PARIS – The family of a mentally ill man shot to death by police six years ago in Sumner is suing Oxford County and several law enforcement officers.
Daniel W. Bennett II was 32 when he was shot by police outside his home on Upper Sumner Hill Road on the afternoon of Jan. 21, 2000. The Maine Attorney General’s Office found officers were justified in the use of deadly force.
Sheriff “Skip” Herrick said at the time that officers attempted to talk Bennett out of the house he shared with his mother and grandmother, and when he emerged he fired a shotgun at officers, and they returned fire. Deputies Christopher Wainwright and Matthew Baker were identified as the ones who fired the shots, according to Chief Deputy Jim Davis.
The lawsuit, filed earlier this month in Oxford County Superior Court, suggests that police were inadequately trained to cope with a mentally ill person and that they escalated the situation.

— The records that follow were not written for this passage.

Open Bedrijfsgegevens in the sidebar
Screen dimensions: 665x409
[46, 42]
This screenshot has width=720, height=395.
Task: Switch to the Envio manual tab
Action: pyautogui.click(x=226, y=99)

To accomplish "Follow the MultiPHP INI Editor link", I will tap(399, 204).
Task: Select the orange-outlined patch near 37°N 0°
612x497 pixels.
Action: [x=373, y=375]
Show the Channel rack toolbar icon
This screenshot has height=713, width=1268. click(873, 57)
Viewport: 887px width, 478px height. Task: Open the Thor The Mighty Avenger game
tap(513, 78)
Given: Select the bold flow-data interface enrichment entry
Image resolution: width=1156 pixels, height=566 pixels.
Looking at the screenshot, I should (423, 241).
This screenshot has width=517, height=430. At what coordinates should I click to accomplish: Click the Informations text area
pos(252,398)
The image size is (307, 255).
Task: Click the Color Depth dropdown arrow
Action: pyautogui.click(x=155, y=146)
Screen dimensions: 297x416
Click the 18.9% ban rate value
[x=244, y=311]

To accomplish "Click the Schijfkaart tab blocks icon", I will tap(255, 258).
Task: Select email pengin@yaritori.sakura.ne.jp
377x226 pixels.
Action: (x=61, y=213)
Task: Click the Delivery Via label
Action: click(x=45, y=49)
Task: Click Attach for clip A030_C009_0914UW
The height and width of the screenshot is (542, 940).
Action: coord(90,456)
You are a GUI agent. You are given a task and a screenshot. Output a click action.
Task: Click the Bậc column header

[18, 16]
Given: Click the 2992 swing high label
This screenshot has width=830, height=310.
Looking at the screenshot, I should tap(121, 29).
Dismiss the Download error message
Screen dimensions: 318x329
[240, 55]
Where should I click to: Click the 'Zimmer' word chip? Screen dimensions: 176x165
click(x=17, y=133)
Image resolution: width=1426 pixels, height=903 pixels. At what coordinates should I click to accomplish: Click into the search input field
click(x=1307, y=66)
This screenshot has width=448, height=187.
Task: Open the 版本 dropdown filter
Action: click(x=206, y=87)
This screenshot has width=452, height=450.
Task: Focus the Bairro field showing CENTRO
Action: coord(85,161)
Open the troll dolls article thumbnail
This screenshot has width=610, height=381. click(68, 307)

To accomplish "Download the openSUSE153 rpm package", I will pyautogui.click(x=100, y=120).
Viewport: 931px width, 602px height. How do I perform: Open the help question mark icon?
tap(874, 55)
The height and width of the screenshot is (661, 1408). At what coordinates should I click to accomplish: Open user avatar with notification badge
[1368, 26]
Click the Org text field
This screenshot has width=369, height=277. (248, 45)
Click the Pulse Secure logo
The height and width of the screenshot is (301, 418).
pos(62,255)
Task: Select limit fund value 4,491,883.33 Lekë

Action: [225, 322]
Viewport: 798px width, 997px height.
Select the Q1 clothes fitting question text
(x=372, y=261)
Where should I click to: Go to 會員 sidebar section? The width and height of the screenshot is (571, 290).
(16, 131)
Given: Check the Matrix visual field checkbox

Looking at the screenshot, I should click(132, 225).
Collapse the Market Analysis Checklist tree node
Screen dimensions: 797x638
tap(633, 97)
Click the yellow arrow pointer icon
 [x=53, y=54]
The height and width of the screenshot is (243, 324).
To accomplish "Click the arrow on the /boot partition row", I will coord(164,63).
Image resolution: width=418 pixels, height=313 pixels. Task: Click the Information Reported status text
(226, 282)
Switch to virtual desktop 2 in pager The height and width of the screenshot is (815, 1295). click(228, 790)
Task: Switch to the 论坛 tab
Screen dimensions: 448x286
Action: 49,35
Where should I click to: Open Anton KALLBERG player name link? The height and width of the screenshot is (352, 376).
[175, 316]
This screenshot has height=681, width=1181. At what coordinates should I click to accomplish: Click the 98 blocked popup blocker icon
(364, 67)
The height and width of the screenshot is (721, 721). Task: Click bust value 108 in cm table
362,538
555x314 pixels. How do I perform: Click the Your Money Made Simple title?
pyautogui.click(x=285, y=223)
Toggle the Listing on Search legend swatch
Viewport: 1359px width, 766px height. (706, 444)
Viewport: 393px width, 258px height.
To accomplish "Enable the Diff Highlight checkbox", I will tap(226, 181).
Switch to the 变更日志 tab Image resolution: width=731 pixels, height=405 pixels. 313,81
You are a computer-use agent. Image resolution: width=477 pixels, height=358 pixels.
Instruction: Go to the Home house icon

Bennett’s mother, Arlene Bedard, his grandmother and sister name several defendants, including Baker, who is now a sergeant, and Wainwright, who is now a lieutenant, as well as Herrick, Davis, Lt. James Miclon, Maine State Police Trooper Timothy Turner, and the county.
The defendants had not filed a response in court by Monday.
The lawsuit points out that Wainwright has shot and killed two people in the line of duty, including Albert Gonzales in 1997 during a well-publicized case in Mexico.
The Attorney General’s Office found that police acted appropriately in that case as well. Later, the Gonzales family settled with the county’s insurer for an undisclosed amount.
Wainwright, who is seeking the Republican nomination for sheriff in the June primary, is at the FBI Academy and unavailable for comment.
Sheriff Herrick said Monday that the Attorney General’s Office ruled that the Bennett shooting was justified, which satisfied him that the police actions were lawful. “I know these things happen. It’s a terrible, terrible thing,” he said. “We take an oath to serve and protect within the statutes of law.”
He said his deputies undergo mandatory training to handle people who are mentally unstable.
Portland attorney Thomas Connolly, who is representing Bennett’s family, said by phone Monday that the police file on Bennett differs from his own findings. “There are going to be some factual differences between what was alleged preliminary and what we believe to be true,” including circumstances surrounding the shooting.
He said police escalated the situation. “They used the power of arrest and intimidation with firearms and precipitated the issue,” he said.
Bennett, a former U.S. Marine and self-employed woodsman, lived in one side of a home and his mother and grandmother in the other. Reports at the time said police were called to the home after a woman told them Bennett had killed a dog with a baseball bat and was threatening to kill her and others at her residence.
On the day Bennett died, the suit argues that Bedard asked police to take him to Augusta Mental Health Institute because he was becoming increasingly agitated after not taking his medication for several days.
According to the suit, Bedard told a dispatcher that Bennett was not violent but “just wasn’t right.”
Connolly said Bennett was despondent over the dog’s death, and that it was unclear whether Bennett actually killed the animal.
Connolly said Bennett suffered from depression. He said on occasion police had transported Bennett to mental facilities and once arrested him and took him to jail.
Connolly said the family approached the Sheriff’s Office in 2001, but no settlement resulted. He said the family has acted now because by law they have to file the suit within six years of the incident.